** start EXCERPT **

This particular concert was a fascinating program of Nordic tales through the eyes of four composers of different nationality. BBC New Generation Artist Alessandro Fisher and the superb, ever-attentive Roger Vignoles cleverly constructed a program focusing on Scandinavia. Yet we saw it not just through the eyes of one of its favourite musical sons (Grieg) but through three others with strong connections – Robert Schumann (Germany), Frederick Delius (England) and Gunnar de Frumerie (Sweden).

Schumann’s 5 Lieder date from 1840, his famed year of song, and came about from his admiration of Hans Christian Andersen’s ability to blend the childlike and the grotesque in his stories. Each of the five songs behaves in a similar way musically. Märzveilchen (The March Violets) (2:32), are aptly timed here, with an appropriately breezy and outdoor air, Fisher’s clear voice adding to the sunny countenance. In Muttertraum (A mother’s dream) (4:10) a shadow falls over the music, drawing longer as the tenor describes the ominous appearance of a raven, all to the accompaniment of a beautifully shaped single line from Vignoles (below).

For Der Soldat (The soldier) (6:56) the muffled drum is vividly described by Schumann – and Vignoles – and Fisher’s voice takes on a declamatory form but reaches stunned silence at the end, when he realises he has killed his man. In Der Spielmann (The fiddler) (9:55), Fisher’s ringing voice tells of celebration but also an untimely death, before the final Verratene Liebe (Betrayed Love) (13:14) This brief song stays in genial mood despite its subject matter.

You can learn a lot about a composer’s output from their songs, and in the case of Grieg his songs reveal the work of a skilled tunesmith and an effortless ability to set a scene in next to no time. The songs here tell of those skills, and Fisher clearly loved performing them. He begins with two early works, the affectionate To brune Øjne (Two brown eyes) (15:50) and yearning Jeg elsker dig (I love you) (16:55).

** end EXCERPT **
** start SUPPLIED DATA **

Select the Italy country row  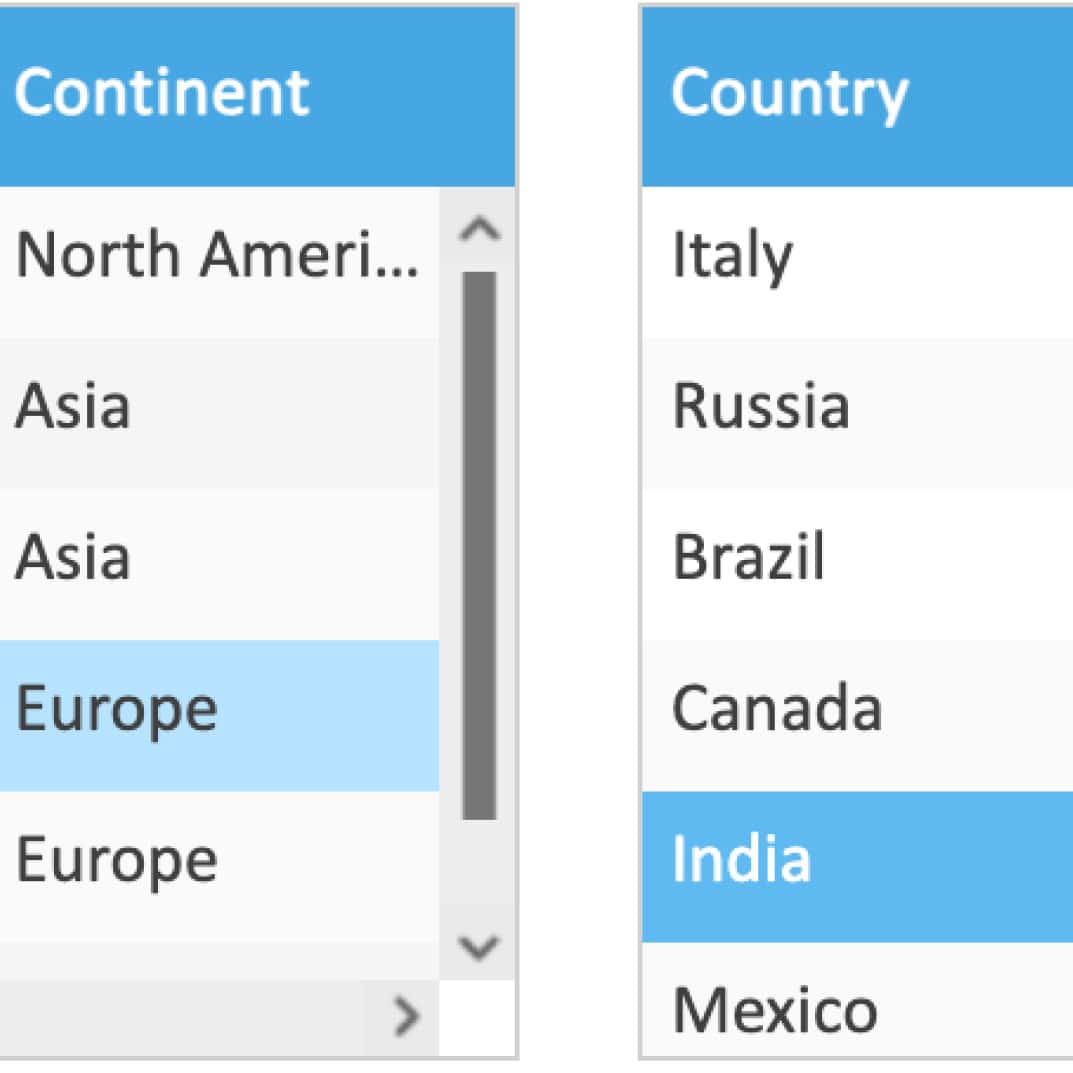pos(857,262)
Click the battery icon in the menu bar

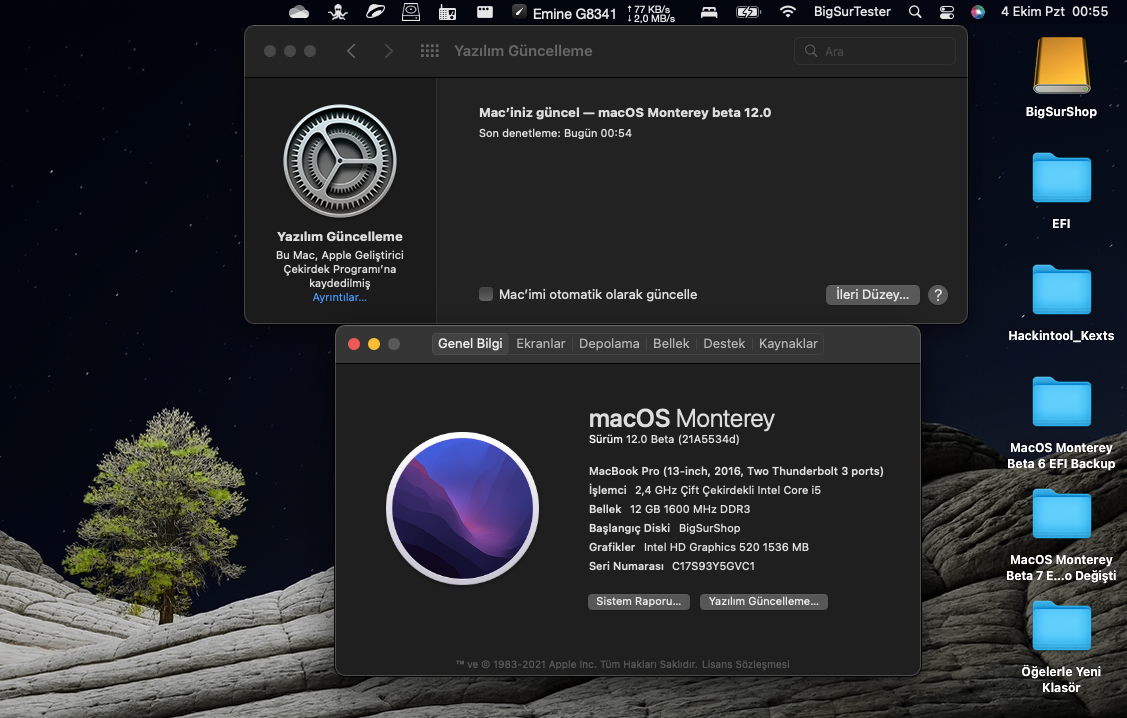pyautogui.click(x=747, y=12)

** end SUPPLIED DATA **

[WHAT IS NEEDED]: According to the concert review, what year did Schumann's 5 Lieder come from?

[ANSWER TO THE TASK]: 1840, his famed year of song.